Z pozycji poniżej przepisz dokładnie wiersze od tego z „The height and width of the screenshot is (866, 1391).” do tego z „tap(770, 825)”, razem z tymi dwoma.

_Wybrane dane_.
◆ ◆ ◆ ◆ ◆
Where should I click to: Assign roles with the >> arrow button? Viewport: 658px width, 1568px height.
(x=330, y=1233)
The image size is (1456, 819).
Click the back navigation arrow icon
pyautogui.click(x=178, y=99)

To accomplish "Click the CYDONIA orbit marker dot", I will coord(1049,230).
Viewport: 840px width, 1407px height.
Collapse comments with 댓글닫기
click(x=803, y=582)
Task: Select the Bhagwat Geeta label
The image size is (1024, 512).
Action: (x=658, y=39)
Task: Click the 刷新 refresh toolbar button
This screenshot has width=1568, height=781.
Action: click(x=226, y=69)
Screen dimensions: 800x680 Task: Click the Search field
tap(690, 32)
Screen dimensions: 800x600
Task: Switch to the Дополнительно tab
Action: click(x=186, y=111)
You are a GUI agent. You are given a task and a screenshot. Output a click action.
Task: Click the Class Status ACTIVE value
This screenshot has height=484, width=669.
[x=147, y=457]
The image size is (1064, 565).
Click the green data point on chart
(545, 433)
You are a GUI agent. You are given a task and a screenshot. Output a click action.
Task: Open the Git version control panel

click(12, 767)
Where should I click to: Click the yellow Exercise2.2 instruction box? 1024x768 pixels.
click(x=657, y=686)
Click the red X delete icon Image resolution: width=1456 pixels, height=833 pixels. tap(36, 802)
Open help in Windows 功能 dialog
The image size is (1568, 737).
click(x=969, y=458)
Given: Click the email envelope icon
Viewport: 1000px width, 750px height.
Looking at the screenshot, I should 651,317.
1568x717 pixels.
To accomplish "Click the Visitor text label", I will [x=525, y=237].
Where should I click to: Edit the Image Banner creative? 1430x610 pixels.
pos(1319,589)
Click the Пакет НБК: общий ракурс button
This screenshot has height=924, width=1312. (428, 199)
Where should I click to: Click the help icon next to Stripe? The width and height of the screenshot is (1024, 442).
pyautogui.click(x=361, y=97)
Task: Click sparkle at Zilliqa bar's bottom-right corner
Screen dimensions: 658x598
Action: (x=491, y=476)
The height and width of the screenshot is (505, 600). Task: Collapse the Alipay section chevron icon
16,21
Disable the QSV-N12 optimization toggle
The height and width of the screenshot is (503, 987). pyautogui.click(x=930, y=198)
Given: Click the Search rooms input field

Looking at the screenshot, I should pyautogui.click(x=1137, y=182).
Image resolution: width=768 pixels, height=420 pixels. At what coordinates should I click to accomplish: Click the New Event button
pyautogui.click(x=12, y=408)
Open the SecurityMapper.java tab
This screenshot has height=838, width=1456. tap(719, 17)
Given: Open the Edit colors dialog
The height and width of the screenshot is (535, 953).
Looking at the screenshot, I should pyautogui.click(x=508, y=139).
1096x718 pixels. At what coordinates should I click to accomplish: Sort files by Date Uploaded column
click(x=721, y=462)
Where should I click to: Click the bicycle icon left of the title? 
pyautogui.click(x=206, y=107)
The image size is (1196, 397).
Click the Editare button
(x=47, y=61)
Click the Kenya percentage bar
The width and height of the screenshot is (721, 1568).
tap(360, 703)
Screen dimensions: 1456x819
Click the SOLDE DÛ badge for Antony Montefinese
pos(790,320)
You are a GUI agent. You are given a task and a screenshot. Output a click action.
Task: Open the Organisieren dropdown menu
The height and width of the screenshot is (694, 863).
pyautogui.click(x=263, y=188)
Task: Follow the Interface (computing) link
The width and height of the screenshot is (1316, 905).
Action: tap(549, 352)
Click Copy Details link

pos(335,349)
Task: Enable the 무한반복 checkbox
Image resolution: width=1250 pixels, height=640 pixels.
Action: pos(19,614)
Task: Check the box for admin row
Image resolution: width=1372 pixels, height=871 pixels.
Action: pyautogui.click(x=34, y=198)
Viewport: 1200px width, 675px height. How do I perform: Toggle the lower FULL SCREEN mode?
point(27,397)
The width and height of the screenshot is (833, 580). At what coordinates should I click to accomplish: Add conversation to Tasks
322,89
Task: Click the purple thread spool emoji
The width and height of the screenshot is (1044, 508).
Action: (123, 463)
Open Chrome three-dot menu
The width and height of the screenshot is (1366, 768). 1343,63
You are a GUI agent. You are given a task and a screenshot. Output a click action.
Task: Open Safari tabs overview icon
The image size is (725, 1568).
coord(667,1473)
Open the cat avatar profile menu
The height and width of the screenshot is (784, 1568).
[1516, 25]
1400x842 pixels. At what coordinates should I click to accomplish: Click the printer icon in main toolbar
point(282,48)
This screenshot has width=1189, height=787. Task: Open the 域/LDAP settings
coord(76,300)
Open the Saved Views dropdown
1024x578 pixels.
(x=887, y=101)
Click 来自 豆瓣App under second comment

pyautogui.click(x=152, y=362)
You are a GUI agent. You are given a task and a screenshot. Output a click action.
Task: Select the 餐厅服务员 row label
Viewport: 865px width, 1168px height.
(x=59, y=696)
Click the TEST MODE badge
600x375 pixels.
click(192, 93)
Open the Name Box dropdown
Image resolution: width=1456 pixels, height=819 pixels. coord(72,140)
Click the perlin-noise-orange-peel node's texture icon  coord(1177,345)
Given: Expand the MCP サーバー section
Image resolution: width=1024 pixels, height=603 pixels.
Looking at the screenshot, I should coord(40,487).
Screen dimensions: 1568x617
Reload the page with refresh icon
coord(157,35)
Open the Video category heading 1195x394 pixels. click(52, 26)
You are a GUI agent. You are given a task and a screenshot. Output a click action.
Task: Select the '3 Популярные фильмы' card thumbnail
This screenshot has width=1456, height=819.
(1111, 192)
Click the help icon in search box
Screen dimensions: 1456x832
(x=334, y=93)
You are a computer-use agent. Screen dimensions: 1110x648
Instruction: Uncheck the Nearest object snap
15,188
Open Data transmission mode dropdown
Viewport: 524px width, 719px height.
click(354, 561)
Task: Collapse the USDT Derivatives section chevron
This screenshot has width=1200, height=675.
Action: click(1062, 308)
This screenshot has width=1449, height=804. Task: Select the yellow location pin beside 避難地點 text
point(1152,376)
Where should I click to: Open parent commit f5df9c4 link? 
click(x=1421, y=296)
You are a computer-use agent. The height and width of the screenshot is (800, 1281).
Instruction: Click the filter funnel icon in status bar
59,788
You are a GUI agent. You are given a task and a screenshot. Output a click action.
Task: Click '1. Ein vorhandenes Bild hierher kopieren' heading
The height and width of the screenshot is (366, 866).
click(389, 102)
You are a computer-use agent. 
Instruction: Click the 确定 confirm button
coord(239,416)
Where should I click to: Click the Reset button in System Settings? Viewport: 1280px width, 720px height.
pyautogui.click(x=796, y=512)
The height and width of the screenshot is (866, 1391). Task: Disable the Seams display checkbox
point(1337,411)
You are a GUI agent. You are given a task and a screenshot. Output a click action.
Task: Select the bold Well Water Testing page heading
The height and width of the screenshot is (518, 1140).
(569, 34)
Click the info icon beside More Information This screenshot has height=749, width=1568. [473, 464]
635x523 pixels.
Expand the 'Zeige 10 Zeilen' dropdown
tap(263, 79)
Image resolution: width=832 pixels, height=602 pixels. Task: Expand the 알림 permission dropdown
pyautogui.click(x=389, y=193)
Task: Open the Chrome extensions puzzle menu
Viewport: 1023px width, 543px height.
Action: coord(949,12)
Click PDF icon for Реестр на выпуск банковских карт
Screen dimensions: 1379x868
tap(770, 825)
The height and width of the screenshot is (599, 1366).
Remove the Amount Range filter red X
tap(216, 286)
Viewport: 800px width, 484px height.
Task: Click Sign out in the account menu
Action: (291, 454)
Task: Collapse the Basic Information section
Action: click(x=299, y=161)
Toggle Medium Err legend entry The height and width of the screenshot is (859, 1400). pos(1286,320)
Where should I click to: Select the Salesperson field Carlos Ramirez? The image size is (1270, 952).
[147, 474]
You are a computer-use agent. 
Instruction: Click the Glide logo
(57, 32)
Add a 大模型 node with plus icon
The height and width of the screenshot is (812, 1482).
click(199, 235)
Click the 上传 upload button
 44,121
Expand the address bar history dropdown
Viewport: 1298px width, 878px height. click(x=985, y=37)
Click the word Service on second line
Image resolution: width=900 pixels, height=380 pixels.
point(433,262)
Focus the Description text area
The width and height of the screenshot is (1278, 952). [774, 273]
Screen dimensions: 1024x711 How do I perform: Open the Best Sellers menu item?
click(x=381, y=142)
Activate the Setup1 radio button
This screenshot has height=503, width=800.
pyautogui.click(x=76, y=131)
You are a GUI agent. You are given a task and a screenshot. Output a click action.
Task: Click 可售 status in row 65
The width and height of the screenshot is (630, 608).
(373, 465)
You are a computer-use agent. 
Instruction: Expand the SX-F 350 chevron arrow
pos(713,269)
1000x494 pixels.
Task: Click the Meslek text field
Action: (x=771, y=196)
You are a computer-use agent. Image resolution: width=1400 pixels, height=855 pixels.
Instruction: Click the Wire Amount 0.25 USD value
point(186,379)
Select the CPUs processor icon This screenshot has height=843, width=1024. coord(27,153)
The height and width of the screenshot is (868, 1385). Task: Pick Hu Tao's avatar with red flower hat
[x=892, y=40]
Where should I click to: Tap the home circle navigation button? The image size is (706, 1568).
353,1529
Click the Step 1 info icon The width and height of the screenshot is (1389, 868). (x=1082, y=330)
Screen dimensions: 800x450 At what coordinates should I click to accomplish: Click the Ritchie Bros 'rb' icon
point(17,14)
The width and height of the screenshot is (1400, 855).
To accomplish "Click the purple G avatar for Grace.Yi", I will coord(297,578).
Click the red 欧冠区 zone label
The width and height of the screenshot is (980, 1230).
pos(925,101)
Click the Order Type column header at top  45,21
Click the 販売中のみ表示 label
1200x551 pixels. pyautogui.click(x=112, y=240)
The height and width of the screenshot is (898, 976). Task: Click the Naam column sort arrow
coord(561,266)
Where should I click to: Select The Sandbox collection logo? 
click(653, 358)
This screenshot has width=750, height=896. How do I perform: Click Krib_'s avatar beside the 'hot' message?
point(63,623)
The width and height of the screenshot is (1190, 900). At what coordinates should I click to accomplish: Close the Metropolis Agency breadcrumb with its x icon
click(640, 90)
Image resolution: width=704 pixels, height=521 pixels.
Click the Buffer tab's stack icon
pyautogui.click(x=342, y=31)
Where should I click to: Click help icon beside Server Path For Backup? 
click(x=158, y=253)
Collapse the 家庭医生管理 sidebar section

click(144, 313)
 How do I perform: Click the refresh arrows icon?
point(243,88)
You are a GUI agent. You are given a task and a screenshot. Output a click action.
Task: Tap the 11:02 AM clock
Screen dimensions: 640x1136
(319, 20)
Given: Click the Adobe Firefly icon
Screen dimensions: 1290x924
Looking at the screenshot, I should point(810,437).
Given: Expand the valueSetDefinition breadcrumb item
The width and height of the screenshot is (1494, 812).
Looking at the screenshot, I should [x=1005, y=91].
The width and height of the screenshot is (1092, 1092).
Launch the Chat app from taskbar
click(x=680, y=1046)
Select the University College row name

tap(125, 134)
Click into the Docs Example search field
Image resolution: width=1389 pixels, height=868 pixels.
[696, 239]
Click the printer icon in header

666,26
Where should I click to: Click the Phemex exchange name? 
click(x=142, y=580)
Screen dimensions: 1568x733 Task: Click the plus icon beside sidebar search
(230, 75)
◆ ◆ ◆ ◆ ◆
_Wynik_.
The height and width of the screenshot is (866, 1391). Task: Disable the Seams display checkbox
point(1337,411)
You are a GUI agent. You are given a task and a screenshot. Output a click action.
Task: Select the bold Well Water Testing page heading
The height and width of the screenshot is (518, 1140).
(569, 34)
Click the info icon beside More Information This screenshot has height=749, width=1568. [473, 464]
635x523 pixels.
Expand the 'Zeige 10 Zeilen' dropdown
tap(263, 79)
Image resolution: width=832 pixels, height=602 pixels. Task: Expand the 알림 permission dropdown
pyautogui.click(x=389, y=193)
Task: Open the Chrome extensions puzzle menu
Viewport: 1023px width, 543px height.
Action: coord(949,12)
Click PDF icon for Реестр на выпуск банковских карт
Screen dimensions: 1379x868
tap(770, 825)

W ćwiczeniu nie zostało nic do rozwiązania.